Why this approach matters

This isn’t “AI bolted onto Alfresco.” The design choices behind Content Lake are deliberate, and each one answers a concern we hear repeatedly from the Alfresco community:

  • On-premises and self-managed. Run the entire stack (search, embeddings, and the LLM) on your own infrastructure, with local models via Docker Model Runner. No requirement to send content to an external AI service. For regulated industries and air-gapped environments, this is the difference between “can adopt AI” and “cannot.”
  • Data sovereignty by default. Your content never has to leave your network. This is built for the EMEA reality (GDPR, sector-specific compliance, and national data-residency rules) where “where does my data physically live?” is the first question, not the last.
  • Multi-source, not Alfresco-only. A single permission-aware AI layer spans both Alfresco and Nuxeo repositories. One semantic search and RAG experience across content that today lives in separate silos: no per-repository AI project, no duplicated pipelines.
  • Permission-aware: security is not an afterthought. ACLs are enforced server-side at query time. Users only ever retrieve, and get answers grounded in, content they’re already allowed to see. RAG that quietly leaks restricted documents is a non-starter; this avoids it by design.
  • Repositories stay the source of truth. Content Lake indexes and augments; it does not become a second copy of record. Minimal duplication, and your existing governance, retention, and lifecycle rules keep applying.
  • Open source: inspect it, run it, extend it, contribute. No black box. You can read the code, validate the security model yourself, adapt it to your environment, and shape its direction. That’s a real differentiator for organizations that won’t deploy what they can’t audit.
  • A growth path, not a dead end. Begin on-premises with open source today; evolve toward Hyland AI services and CIC when you need greater scale, accuracy, or advanced capabilities. You’re never forced to re-platform to move up.
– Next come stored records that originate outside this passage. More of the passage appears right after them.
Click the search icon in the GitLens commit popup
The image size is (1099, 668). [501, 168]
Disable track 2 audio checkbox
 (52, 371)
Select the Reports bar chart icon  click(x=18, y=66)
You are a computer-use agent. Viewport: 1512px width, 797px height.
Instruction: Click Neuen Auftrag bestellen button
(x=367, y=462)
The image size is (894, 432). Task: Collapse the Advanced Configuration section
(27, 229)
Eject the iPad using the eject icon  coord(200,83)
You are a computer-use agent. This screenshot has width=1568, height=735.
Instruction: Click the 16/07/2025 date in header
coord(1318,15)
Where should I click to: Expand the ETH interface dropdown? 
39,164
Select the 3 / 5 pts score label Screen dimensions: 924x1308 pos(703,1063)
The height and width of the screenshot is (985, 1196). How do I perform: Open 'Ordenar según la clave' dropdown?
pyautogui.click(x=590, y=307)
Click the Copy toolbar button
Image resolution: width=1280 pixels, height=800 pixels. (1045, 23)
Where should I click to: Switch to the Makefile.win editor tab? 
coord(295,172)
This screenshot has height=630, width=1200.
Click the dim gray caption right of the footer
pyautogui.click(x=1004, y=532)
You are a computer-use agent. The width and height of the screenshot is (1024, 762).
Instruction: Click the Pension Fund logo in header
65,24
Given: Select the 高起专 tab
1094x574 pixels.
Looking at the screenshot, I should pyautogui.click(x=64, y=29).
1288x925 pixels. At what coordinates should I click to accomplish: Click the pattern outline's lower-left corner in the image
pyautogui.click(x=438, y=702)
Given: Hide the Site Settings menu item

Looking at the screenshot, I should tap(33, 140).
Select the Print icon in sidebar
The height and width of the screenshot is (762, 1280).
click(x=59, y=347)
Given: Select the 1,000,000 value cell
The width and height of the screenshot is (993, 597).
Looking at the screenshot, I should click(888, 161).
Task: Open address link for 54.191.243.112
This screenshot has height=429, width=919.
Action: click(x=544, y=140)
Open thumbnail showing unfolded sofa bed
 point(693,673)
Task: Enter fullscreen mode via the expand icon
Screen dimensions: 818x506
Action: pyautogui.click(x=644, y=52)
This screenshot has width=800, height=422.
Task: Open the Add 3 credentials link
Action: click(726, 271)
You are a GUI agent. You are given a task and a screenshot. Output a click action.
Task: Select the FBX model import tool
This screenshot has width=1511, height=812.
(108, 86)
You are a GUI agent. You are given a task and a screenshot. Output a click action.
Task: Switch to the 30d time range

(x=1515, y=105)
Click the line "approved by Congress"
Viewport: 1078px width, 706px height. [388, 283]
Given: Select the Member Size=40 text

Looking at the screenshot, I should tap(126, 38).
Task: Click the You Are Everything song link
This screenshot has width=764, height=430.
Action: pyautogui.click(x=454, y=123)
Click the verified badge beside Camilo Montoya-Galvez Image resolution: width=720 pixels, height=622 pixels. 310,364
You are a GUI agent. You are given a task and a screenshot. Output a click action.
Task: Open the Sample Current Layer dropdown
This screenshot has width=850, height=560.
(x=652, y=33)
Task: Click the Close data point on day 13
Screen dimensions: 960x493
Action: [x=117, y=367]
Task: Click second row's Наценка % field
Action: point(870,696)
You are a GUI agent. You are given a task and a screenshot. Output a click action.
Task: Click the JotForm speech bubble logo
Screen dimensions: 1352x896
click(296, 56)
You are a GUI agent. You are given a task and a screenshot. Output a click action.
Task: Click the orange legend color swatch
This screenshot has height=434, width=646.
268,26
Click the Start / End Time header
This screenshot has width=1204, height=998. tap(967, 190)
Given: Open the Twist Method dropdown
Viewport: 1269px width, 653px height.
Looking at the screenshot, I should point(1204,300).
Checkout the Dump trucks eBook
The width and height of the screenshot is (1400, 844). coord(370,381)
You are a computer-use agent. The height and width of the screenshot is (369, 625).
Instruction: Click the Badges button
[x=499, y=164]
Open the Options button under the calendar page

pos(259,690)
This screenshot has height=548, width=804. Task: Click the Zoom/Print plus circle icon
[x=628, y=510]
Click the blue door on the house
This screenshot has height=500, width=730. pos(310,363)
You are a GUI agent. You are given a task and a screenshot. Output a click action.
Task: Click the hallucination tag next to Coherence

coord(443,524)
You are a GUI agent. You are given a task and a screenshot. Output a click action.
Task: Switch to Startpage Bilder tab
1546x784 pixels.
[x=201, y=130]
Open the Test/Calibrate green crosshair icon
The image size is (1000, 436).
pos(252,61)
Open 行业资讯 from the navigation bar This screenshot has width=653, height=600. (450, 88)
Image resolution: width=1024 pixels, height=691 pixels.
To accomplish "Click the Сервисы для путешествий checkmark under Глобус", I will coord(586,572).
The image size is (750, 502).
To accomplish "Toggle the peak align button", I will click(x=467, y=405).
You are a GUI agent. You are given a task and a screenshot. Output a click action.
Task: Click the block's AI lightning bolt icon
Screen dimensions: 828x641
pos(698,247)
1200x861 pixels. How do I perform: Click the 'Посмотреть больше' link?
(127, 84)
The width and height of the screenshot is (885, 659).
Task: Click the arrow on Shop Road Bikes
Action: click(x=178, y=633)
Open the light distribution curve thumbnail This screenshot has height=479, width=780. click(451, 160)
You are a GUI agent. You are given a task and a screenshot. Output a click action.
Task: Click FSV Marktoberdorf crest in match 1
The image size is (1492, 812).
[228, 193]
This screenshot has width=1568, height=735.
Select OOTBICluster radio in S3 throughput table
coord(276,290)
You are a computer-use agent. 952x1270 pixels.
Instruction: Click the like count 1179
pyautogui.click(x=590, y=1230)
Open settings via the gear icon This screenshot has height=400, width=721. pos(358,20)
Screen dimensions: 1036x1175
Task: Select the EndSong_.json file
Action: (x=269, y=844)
In short: it lets existing Alfresco (and Nuxeo) customers begin their AI journey on their own terms (on their own infrastructure, under their own compliance regime, across their own repositories) without waiting for a cloud mandate or handing their content to a third party.

Want to engage before September?

Some of you need earlier visibility: for planning, proof-of-concept work, or a live customer opportunity. I’m glad to help directly.

I can arrange private demos and technical discussions for developers, partners, and customers who want to:

  • see a live walkthrough of the current state of Content Lake,
  • talk through how it fits an on-premises or hybrid architecture,
  • understand the roadmap and the expected feature set at release, or
  • explore early-access and pilot possibilities.

Reach out: I’ll schedule a call or send a recorded demo. If you’re an existing Alfresco customer with on-premises requirements, I’d genuinely like to hear what you need; that feedback shapes the release.

In short

  • Content Lake / hxpr was previewed at CommunityLIVE US and is in active development.
  • Open-source release targeted for September 2026, on GitHub: runnable and contributable.
  • Virtual meetups in September (launch + workshop) and November (APAC-friendly).
  • Today: Alfresco Simple RAG, the Transform Engines, MCP, and Quantum TLS give you real, open-source building blocks for on-premises AI.
  • Need it sooner? Contact me for a private demo or technical discussion.

We’re building this in the open, and we’re building it to last. Thanks for staying engaged, more soon.